The clock has run out on avoiding emergency solutions to the homelessness problem Honolulu faces.
Both the public perception of the problem and the realities on the ground back this up.
This has to bring the job for the state’s new homelessness coordinator into sharper focus, and ratchet up the pressure on the executive task force leading the charge.
An alternative site must be found — quickly — to enable the dismantling of the increasingly tense and unhealthy encampment abutting the University of Hawaii medical school, the UH Cancer Center, the Hawaii Children’s Discovery Center and Kakaako Waterfront Park.
As for the perception: The Hawaii Poll, conducted July 24-29 by Ward Research Inc. for the Honolulu Star-Advertiser and Hawaii News Now, found 73 percent of Oahu residents believing Oahu’s crisis has worsened in the past year.
And now there are record numbers of emergency calls that support such a dire conclusion.
City Emergency Medical Services responded to 68 calls in the area around the Kakaako homeless encampment in the first half of 2015. That is rapidly approaching the 80 total calls EMS handled for all of last year.
The increase of calls has been steady, too. For most months this year, the count was higher than for the same period in 2014.
On the criminal side, the Honolulu Police Department has recorded a doubling of simple assault cases from the area, and a jump in aggravated assaults, too.
State sheriff’s deputies, who have joint jurisdiction with HPD, report a similar increase.
And isolated cases of sexual assaults and other offenses have made the headlines.
Most of the victims in these cases are the vulnerable residents of the homeless camp, who have little expectation of security in their tents, hardened as they are with wooden reinforcements.
The neighbors, of course, also are unjustly subjected to a heightened public safety threat.

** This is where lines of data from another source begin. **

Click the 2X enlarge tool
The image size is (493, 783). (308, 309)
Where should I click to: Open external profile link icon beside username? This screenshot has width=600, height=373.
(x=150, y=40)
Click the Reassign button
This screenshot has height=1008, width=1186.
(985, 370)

They feel powerless, so respond with short-term coping strategies.
The state Public Safety and Health departments, which have offices in the area, now have the protection of private security guards, hired through Dec. 31 for $24,000 in taxpayer funds.
The contract cites employees experiencing verbal assaults and being chased by encampment dogs into the offices, located in what’s called the AAFES Building at 919 Ala Moana.

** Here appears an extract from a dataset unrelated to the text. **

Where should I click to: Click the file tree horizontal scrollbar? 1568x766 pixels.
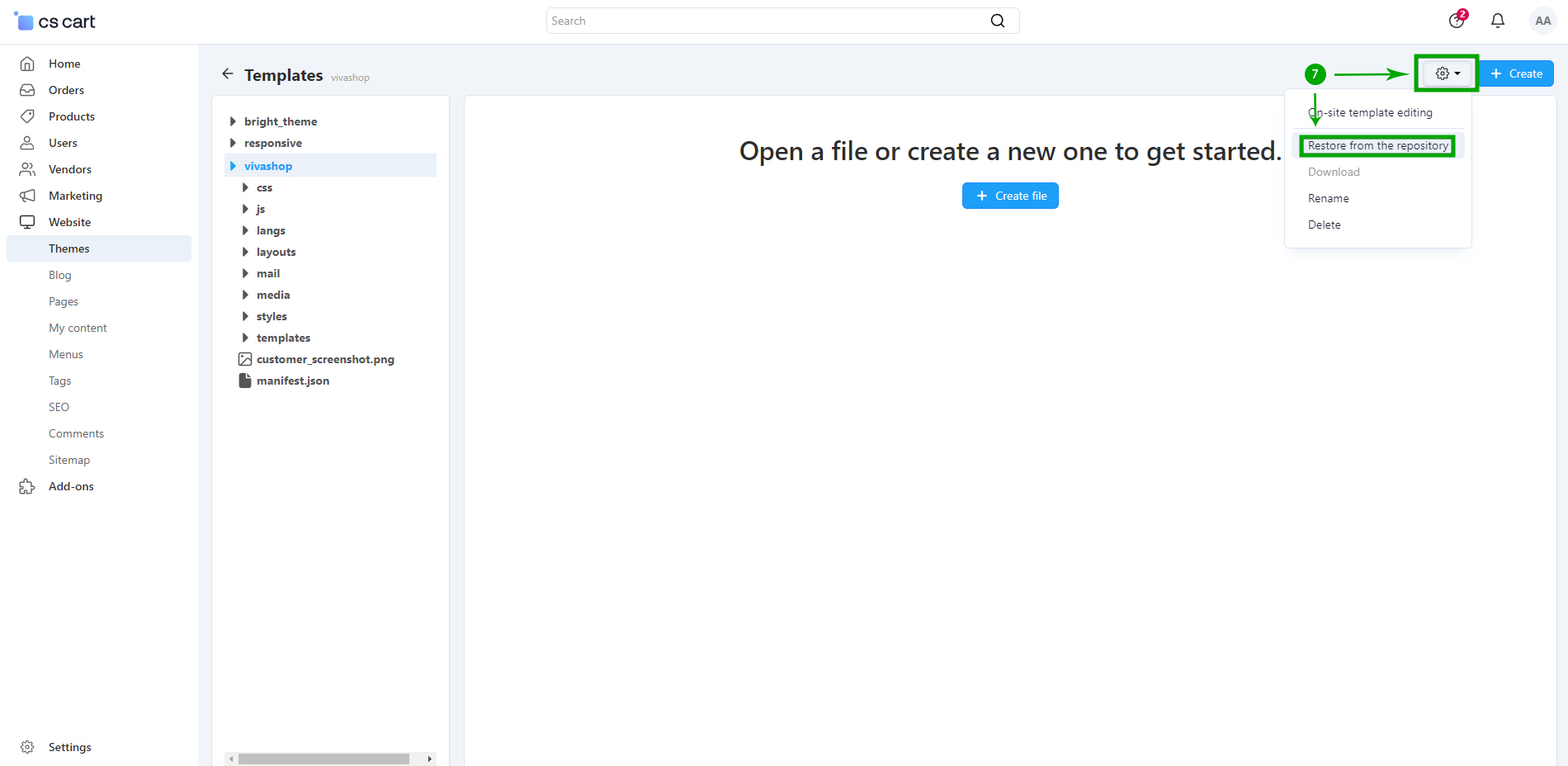(x=324, y=759)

This week, Gov. David Ige, who has convened a homelessness task force of high-ranking state and city officials, announced the hiring of Scott Morishige, the executive director of the nonprofit advocacy organization PHOCUSED, as the new homeless coordinator. Morishige did not respond to a request for comment on Thursday.
But the governor said that among the reasons to delay dismantling the Kakaako encampment is the need for better data on the population there.
The survey is required for the state to be eligible for federal money for homeless programs, Ige said, to better match their needs with bed spaces and social services.
What’s frustrating, though, is that government and service agencies have been gathering data for months now, under a newly unified form.
Simply put, the state and city should have been on top of this requirement by now.
There are other problems that other states, where improvements have been charted, don’t experience — such as sky-high property costs. U.S. Sen. Brian Schatz said officials from the federal Department of Housing and Urban Development are being consulted to find solutions that fit Hawaii’s circumstances.
That’s fine, but Hawaii’s leaders can’t let the perfect be the enemy of the good. Find publicly available property equipped with basic sanitation and water that can be adapted quickly, at least as a stopgap solution.
Homeless households should be approached and assisted to move to available shelter space, and to whatever substitute camp location is found. But at some point, very soon, the campers must be moved.
Things are spiraling out of control, and public health and safety are at risk.